Prevention therapy in patients with the severу hepatorenal syndrome

Affiliations
  • 1Department of Transplantation Surgery, Aktobe Medical Center, Aktobe, Kazakhstan
  • 2Department of Transplantation Surgery, West Kazakhstan Medical University, Aktobe, Kazakhstan

Abstract

Background
Hepatorenal syndrome (HRS) plays an important role in patients with liver cirrhosis before liver transplantation. To determine the dynamics of the severity of the condition and prediction of the estimated risk of mortality (ERM) patients with HRS using cellular mediators.
Methods
The study included a group of nine patients with HRS in ages from 22 to 64 years. Six patients of the main group re-ceived cell mediators. Inside the main group investigated patients were divided into three groups (moderate, severe and very severe) depending on the number of points.

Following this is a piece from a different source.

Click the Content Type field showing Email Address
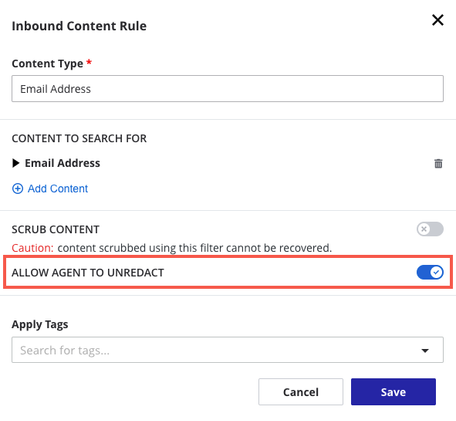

Assessment of the dynamics of flow multiple organ failure (MOF) performed before treatment, 3–5 days and 7–10 days of treatment.
Results
According to the results of intragroup analysis revealed statistically significant dynamic changes in the main group for the subgroup of moderate severity. Decrease in the average scores in the subgroup indicates positive patient outcomes. Comparison between subgroups and control group showed no statistical differences in the dynamics of APACHE III. The exception were two subgroups moderate groups where there was a statistically significant difference in the initial state–prior to treatment. This is due to the small sample of patients, where the average score was higher APACHE III in the study group than in the control. At subsequent stages of observation for 3–5 and 7–10 day these differences offset due to the patients. The dynamics of the estimated risk of death in one and two subgroup of the main group shows a statistically significant decrease of this indicator.
Conclusions
The use of cellular mediators can be combine in the complex therapy of patients with HRS before liver transplantation. The expediency of using cellular mediators in patients with HRS remains controversial and requires additional evidence in studies.